◆ Excerpted text:
+++++

An actuary is studying the prevalence of three health risk factors, denoted by $A, B, \text{and}\ C$, within a population of women. For each of the three factors, the probability is $0.1$ that a woman in the population has only this risk factor (and no others). For any two of the three factors, the probability is $0.12$ that she has exactly these two risk factors (but not the other). The probability that a woman has all three risk factors, given that she has A and B, is $\frac{1}{3}$
What is the probability that a woman has none of the three risk factors, given that she does not have risk factor $A$?
I started by translating the problem statement into math. We have:
- $P(A \cap B^c \cap C^c) = P(A^c \cap B \cap C^c) = P(A^c \cap B^c \cap C) = 0.1$
- $P(A \cap B \cap C^c) = P(A \cap B^c \cap C) = P(A^c \cap B \cap C) = 0.12$
- $P(A \cap B \cap C \vert A \cap B) = \frac{1}{3}$
We want: $$P(A^c \cap B^c \cap C^c \vert A^c)$$
I've also surmised that: $$P(A \cup B \cup C) = P(A \cap B \cap C^c) + P(A \cap B^c \cap C) + P(A^c \cap B \cap C) - P(A \cap B^c \cap C^c) - P(A^c \cap B \cap C^c) - P(A^c \cap B^c \cap C) + P(A \cap B \cap C) = 0.36 - 0.3 + P(A \cap B \cap C) = 0.06 + P(A \cap B \cap C)$$
Where $$P(A^c \cap B^c \cap C^c) = 1 - P(A \cup B \cup C)$$
Now, from here I wanted to find a more usable form for equation $3$ above in order to potentially determine the value of $P(A \cap B \cap C)$ so that I can determine $P(A \cup B \cup C)$ and thus $P(A^c \cap B^c \cap C^c)$ and finally $P(A^c \cap B^c \cap C^c \vert A^c)$. To that end I've noted the relevant definitions
- $P(A \vert B) = \frac{P(A \cap B)}{P(B)}$
- $P(A_1 \cap A_2 \cap \cdots \cap A_n) = P(A_n \vert A_1 \cap A_2 \cap \cdots \cap A_{n-1})$
The problem I am running into in expressing equation $3$ in a more explicit form is that I don't seem to be getting anywhere with it. For instance, this is my work so far $$P(A \cap B \cap C \vert A \cap B) = \frac{P((A \cap B \cap C) \cap (A \cap B))}{P(A \cap B)} = \frac{P(A \cap B \cap C \cap A \cap B)}{P(A \cap B)} = \frac{P(A \cap B \cap C)}{P(A \cap B)} = \frac{P(A \cap B \cap C)}{P(A) + P(B) - P(A \cup B)}$$
So I have $2$ main questions
- Is my translation of problem statement into math correct?

+++++

◆ Collected data:
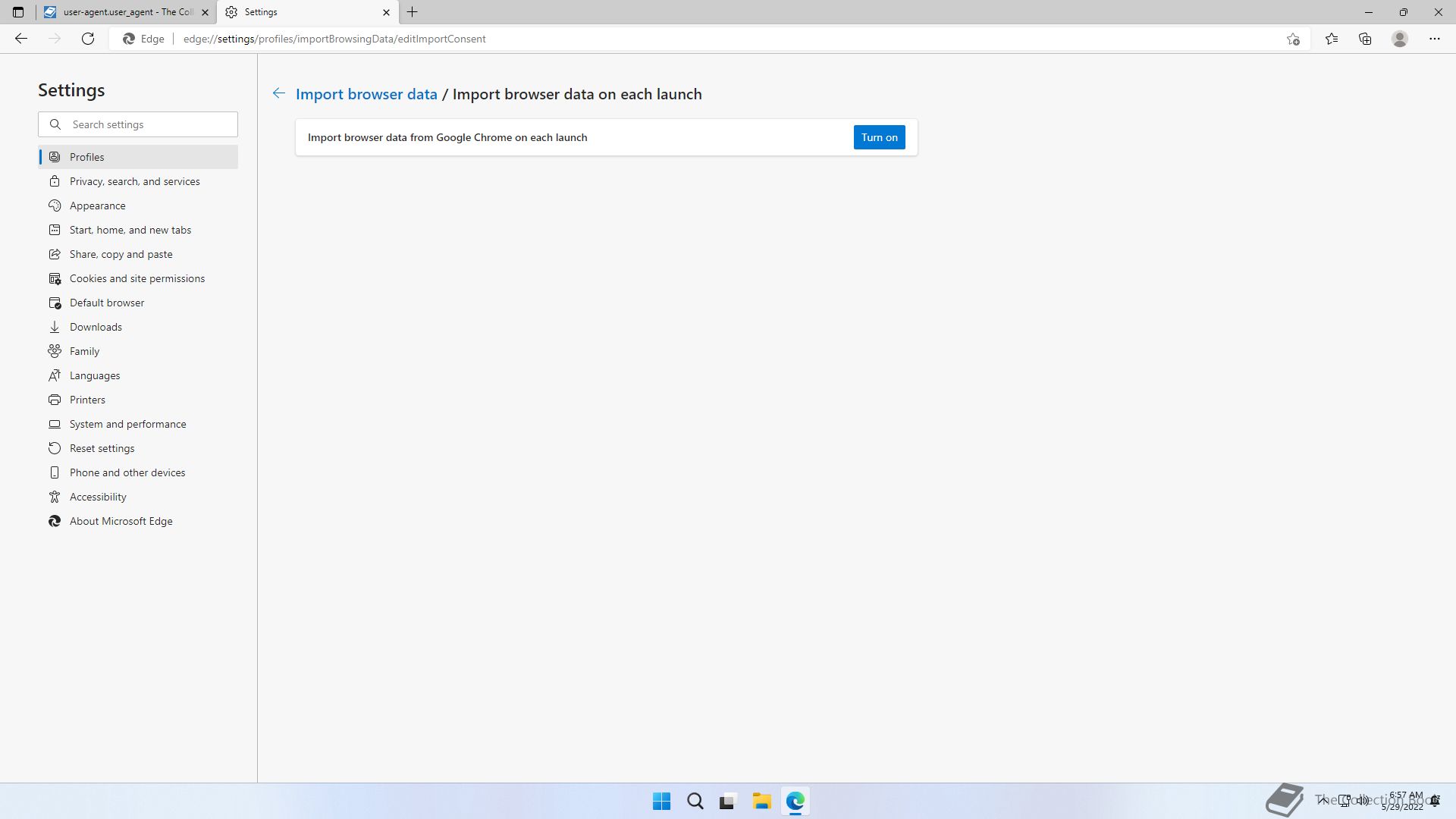
Task: Select Cookies and site permissions
Action: coord(136,278)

+++++

◆ Tasks and exercises:
**a.** Using the risk factor post, answer these:
(i) What is the probability that a woman has only one particular risk factor and no others?
(ii) What is the probability that a woman has all three risk factors, given that she has A and B?
(iii) How many main questions does the writer say they have?
**b.** Write out the stretch of the risk factor post from "An actuary is" through "risk factor $A$?" again, switching "population" to "group".

◆ Answers to the problems:
**a.**
(i) 0.1
(ii) 1/3
(iii) 2

**b.**
An actuary is studying the prevalence of three health risk factors, denoted by $A, B, \text{and}\ C$, within a group of women. For each of the three factors, the probability is $0.1$ that a woman in the group has only this risk factor (and no others). For any two of the three factors, the probability is $0.12$ that she has exactly these two risk factors (but not the other). The probability that a woman has all three risk factors, given that she has A and B, is $\frac{1}{3}$
What is the probability that a woman has none of the three risk factors, given that she does not have risk factor $A$?